Once you know your peak sun hours, estimating output is straightforward:

Daily kWh ≈ System size (kW) × Peak sun hours × derate factor (0.75–0.85) Annual kWh ≈ Daily kWh × 365

Example: A 6 kW system in a 5-PSH state:

  • 6 kW × 5 PSH = 30 kWh (textbook) → × 0.80 = ≈ 24 kWh/day≈ 8,760 kWh/year

The derate factor matters. In perfect lab conditions a 1 kW array makes 1 kWh per peak sun hour, but real installs lose 15–25% to inverter efficiency, wiring, heat, soiling, and less-than-perfect orientation. Using 0.80 keeps your estimate honest.
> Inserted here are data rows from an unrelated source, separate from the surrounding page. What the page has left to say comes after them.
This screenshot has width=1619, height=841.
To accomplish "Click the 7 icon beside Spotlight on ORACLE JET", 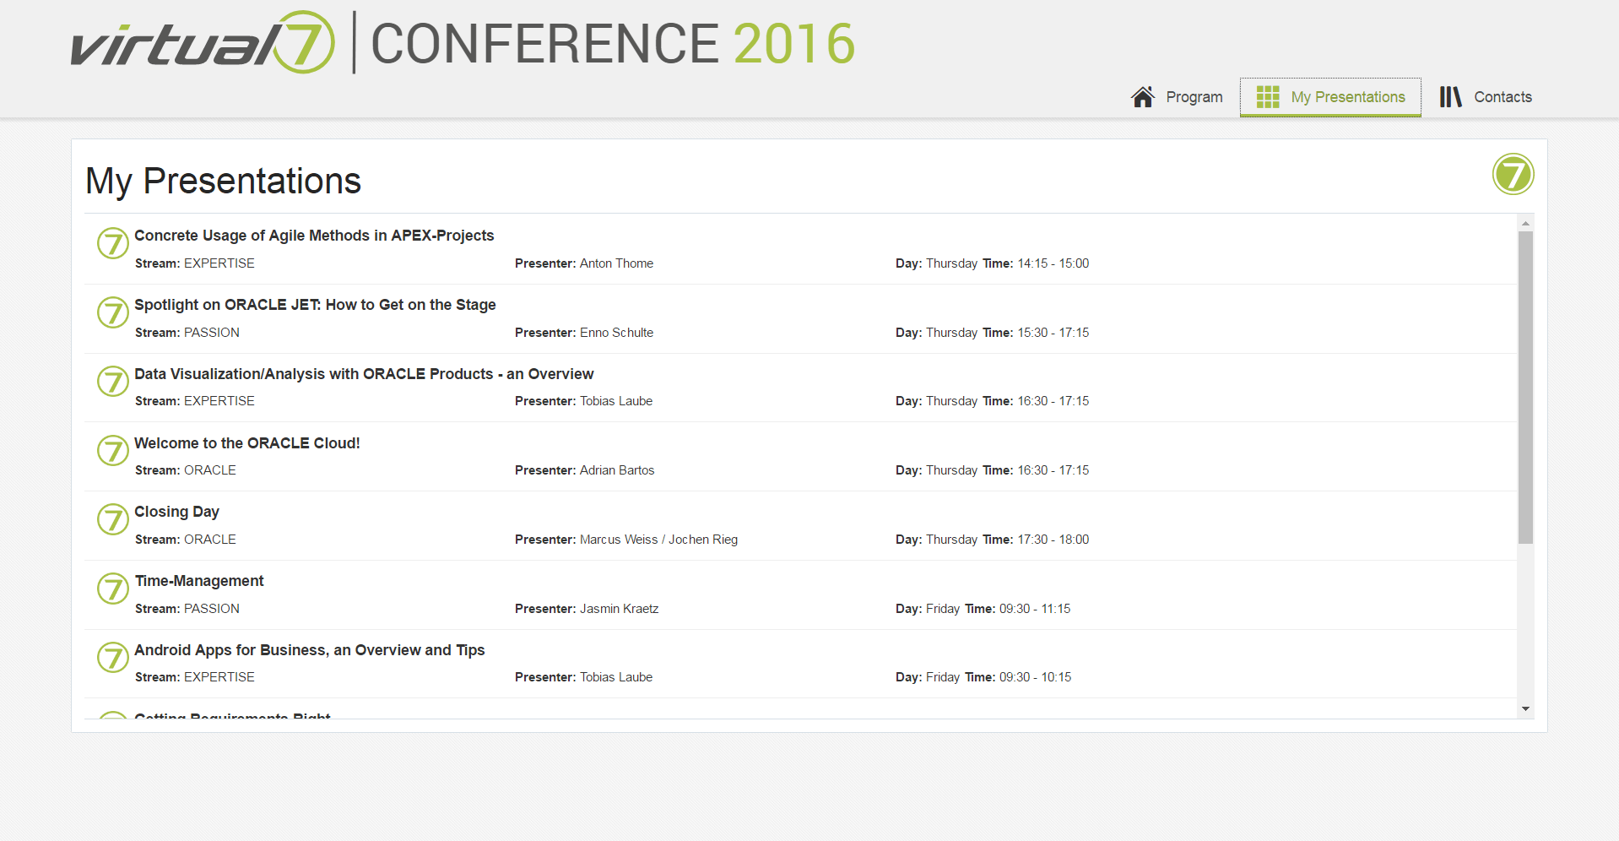I will click(x=112, y=312).

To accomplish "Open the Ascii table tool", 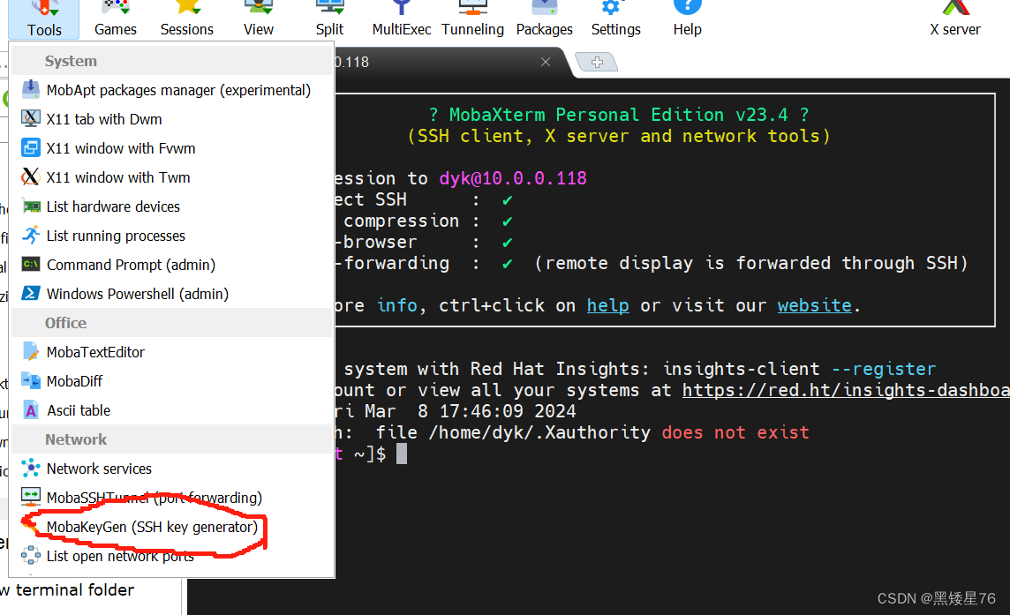I will (78, 410).
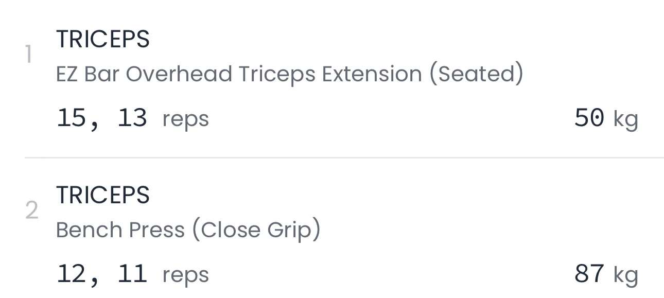
Task: Click the row number 1
Action: click(x=29, y=55)
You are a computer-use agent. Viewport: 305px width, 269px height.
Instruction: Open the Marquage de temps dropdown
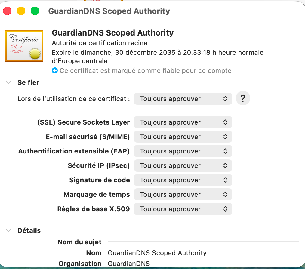click(x=183, y=194)
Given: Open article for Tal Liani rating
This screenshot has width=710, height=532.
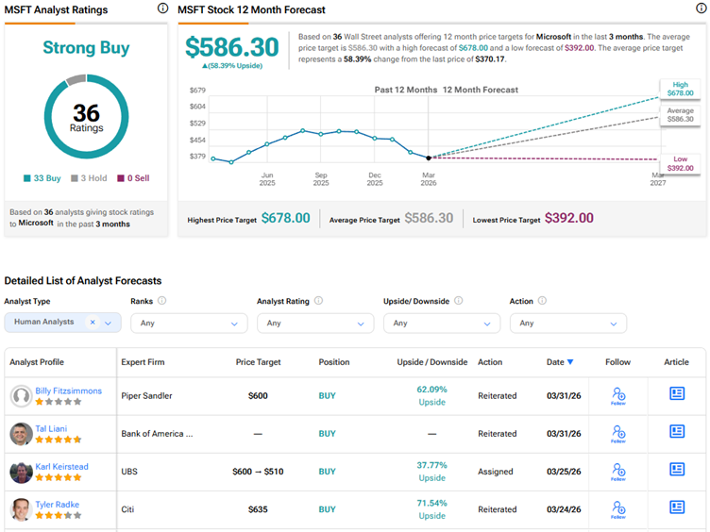Looking at the screenshot, I should point(677,432).
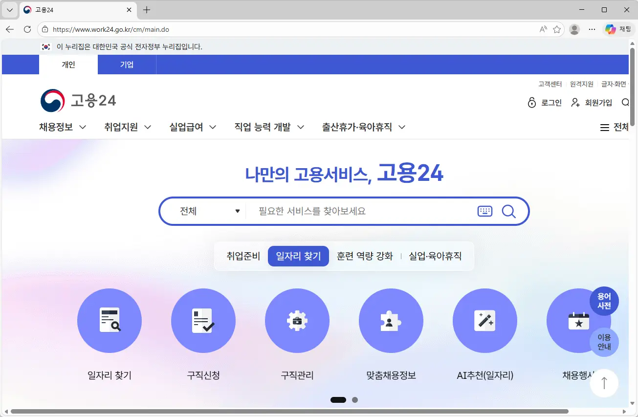The image size is (638, 417).
Task: Open the 맞춤채용정보 puzzle icon
Action: click(391, 321)
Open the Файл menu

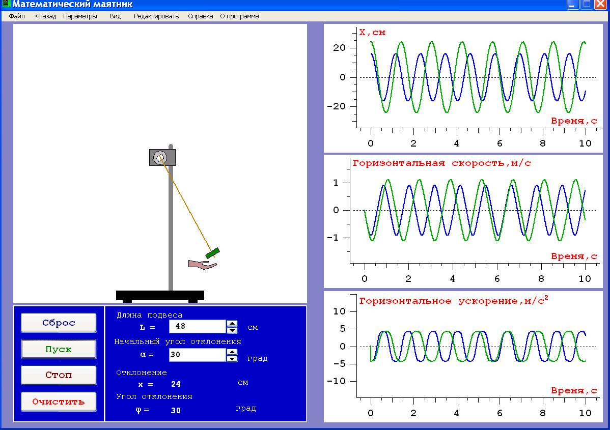pyautogui.click(x=17, y=16)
To go from a target — "I want to offset my whole bill" — to a panel count, see how many solar panels you need.

06

How Many Sun Hours Do Solar Panels Need?

Solar panels generate some power any time there's daylight, but for a system to make strong financial sense you generally want at least 4 peak sun hours per day. In lower-sun regions (the Pacific Northwest, the far North) solar still works — you just size up the array or add battery storage to hit the same energy target.

What matters even more than the raw number is quality of exposure:

  • Direction: Face panels south (in the Northern Hemisphere) for the most annual energy.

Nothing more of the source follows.